=== EXERCISE DESCRIPTION ===
Please write out the listing again, starting at its first line and stopping after the line that contains "Click the Токен", with requests kept as they are. Multiply each coordinate in the answers by 1.75 and round to whole numbers, with halves rounded up.
* Start INPUT ROWS *
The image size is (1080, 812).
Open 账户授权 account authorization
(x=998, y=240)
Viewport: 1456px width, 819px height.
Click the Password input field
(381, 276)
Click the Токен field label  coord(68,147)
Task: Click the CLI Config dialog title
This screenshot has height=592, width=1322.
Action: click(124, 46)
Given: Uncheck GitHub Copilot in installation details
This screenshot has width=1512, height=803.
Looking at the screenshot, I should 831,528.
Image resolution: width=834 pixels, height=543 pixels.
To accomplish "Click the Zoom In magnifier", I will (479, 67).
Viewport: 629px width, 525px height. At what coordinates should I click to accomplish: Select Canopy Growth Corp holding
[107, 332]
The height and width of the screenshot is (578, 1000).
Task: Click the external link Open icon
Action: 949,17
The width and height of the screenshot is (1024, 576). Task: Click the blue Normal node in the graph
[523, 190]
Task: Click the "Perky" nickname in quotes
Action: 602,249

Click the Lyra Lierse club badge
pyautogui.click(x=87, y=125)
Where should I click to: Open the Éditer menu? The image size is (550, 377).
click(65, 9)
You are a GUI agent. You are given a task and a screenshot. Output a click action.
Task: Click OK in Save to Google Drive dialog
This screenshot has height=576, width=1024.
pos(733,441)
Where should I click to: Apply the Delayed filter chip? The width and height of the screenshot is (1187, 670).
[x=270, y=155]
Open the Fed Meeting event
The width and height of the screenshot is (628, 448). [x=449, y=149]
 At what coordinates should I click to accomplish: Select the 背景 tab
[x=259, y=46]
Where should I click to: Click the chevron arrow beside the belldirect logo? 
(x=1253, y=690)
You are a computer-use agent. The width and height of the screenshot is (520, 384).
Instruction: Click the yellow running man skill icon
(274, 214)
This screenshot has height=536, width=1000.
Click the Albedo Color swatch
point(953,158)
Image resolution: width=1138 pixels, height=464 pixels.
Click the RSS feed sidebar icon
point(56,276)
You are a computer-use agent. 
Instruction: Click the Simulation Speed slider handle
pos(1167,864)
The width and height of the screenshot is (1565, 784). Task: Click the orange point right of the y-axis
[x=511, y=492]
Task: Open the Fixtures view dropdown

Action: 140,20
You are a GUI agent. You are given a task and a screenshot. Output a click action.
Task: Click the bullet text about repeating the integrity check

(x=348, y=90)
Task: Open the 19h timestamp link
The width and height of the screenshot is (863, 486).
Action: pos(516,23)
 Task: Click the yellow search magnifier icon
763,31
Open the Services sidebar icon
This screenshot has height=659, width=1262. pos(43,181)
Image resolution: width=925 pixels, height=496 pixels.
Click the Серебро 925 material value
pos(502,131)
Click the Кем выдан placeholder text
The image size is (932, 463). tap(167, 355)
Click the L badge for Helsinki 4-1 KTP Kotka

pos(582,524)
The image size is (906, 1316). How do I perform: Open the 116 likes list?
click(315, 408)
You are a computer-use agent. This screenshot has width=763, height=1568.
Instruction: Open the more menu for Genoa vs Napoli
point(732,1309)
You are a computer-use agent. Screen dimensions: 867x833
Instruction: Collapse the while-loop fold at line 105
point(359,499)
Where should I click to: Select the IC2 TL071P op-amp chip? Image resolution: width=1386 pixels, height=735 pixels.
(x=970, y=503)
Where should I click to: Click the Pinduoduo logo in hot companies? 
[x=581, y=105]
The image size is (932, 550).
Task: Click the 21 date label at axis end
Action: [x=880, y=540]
* End INPUT ROWS *
=== EXERCISE OUTPUT ===
The image size is (1080, 812).
Open 账户授权 account authorization
(x=1747, y=420)
Viewport: 1456px width, 819px height.
Click the Password input field
(667, 483)
Click the Токен field label  coord(119,257)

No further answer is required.